Kabar berita itu dimuat dalam dua surat kabar militer, Angkatan Bersenjata dan Berita Yudha pada awal Oktober 1965.


Surat kabat Angkatan Bersenjata yang terbit pada 5 Oktober 1965 menampilkan foto buram pembusukan tubuh para jenderal.


Foto itu menggambarkan bahwa pembunuhan para jenderal dilakukan dengan cara keji, seperti disiksa secara tidak manusiawi.


Serupa, Berita Yudha menuliskan artikel yang menggambarkan bahwa jenazah para jenderal dipenuhi tanda-tanda penyiksaan.


Disebutkan bahwa bekas luka di sekujur tubuh mereka diklaim sebagai hasil siksaan yang dilakukan sebelum ditembak.


Laporan otopsi tidak ditunjukkan ke publik


Tak sampai di situ, pemberitaan soal penyiksaan para jenderal sebelum dilempar ke sumur semakin riuh seminggu setelah kejadian.


Sejumlah media massa menyebut bahwa para jenderal ada yang diiris bagian tubuhnya, dipotong alat kelaminnya, serta dicongkel matanya, sebelum akhirnya ditembak hingga tewas.


Dikutip dari Tragedi Nasional Percobaan KUP G30S/PKI di Indonesia tahun 1990, penyiksaan fisik dan perlakuan kejam terhadap para jenderal dan perwira pertama dibuktikan dari laporan visum et repertum dari lima dokter.


Kendati demikian, isi laporan et repertum tersebut tidak ditunjukkan kepada publik.


Berbekal narasi pemberitaan tentang kekejaman pembunuhan para jenderal, tampaknya seniman film kemudian menggambarkan adegan penyiksaan seperti dalam film "Penumpasan Pengkhianatan G30S/PKI".

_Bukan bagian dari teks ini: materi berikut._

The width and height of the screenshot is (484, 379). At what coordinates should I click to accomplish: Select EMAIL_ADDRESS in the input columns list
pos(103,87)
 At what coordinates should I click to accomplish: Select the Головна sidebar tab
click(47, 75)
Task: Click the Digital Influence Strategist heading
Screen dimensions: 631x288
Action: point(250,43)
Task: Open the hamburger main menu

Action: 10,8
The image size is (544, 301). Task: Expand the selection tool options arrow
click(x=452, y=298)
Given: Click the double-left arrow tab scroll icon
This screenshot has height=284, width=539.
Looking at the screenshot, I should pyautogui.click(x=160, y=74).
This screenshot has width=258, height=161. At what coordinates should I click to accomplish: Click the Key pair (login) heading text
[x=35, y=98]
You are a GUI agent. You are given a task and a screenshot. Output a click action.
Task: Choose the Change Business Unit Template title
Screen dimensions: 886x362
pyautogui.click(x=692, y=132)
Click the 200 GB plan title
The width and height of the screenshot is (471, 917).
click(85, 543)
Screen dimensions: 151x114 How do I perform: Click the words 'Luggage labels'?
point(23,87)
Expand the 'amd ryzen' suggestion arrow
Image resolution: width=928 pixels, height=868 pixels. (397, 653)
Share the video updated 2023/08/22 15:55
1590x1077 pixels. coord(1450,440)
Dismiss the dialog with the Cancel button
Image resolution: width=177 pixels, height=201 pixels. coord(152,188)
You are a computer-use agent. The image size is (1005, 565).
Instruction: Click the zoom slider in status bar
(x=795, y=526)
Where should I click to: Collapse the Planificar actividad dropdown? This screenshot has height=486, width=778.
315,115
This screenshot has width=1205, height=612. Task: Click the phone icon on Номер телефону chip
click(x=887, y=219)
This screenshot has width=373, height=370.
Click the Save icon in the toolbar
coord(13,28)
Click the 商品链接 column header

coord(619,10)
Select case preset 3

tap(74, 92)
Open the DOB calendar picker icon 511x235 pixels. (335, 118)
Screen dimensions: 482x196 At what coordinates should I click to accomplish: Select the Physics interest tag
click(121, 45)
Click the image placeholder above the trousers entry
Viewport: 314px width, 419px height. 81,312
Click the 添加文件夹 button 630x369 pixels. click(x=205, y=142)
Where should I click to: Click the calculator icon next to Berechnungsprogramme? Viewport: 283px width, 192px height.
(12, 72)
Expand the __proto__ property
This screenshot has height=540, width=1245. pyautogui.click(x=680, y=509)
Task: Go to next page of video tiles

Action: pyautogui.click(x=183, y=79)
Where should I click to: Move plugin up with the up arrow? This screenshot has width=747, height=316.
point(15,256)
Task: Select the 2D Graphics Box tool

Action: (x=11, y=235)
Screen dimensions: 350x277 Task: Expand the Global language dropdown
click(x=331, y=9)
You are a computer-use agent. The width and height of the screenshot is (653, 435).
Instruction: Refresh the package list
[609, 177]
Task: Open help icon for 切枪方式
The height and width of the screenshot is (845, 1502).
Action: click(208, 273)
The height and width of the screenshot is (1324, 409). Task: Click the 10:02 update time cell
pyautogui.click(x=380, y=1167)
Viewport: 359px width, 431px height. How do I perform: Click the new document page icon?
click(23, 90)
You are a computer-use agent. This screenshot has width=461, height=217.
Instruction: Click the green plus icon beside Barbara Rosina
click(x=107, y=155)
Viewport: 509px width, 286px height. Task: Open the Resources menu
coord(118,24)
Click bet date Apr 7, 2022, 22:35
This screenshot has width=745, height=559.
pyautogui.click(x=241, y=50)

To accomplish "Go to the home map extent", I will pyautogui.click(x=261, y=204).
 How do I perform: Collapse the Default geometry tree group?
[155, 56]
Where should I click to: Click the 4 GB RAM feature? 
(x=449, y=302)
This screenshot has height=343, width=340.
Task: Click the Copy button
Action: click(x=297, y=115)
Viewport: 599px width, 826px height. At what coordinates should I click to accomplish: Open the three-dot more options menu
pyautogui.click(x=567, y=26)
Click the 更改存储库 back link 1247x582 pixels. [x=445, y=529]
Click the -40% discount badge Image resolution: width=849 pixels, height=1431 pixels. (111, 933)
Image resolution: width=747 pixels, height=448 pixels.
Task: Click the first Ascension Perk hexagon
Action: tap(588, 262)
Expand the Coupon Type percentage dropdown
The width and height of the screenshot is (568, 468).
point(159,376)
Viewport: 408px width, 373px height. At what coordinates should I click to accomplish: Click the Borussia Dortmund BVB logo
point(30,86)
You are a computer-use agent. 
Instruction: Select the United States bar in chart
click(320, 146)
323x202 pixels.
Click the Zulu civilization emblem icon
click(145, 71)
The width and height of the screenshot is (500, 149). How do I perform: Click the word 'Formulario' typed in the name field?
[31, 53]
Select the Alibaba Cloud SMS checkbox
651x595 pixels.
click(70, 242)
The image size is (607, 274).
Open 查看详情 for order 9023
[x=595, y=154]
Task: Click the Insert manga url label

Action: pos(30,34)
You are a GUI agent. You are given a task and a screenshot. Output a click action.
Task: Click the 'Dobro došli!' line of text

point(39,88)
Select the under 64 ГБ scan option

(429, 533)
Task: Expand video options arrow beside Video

Mantan anggota Badan Intelijen Pusat Amerika (CIA) yang bertugas di Jakarta saat itu Ralph McGhee, menyebut berita penyiksaan para jenderal sebelum tewas sangat efektif membakar emosi massa dan menciptakan iklim kondusif bagi militer untuk melancarkan aksi pembantaian terhadap anggota PKI dan simpatisannya.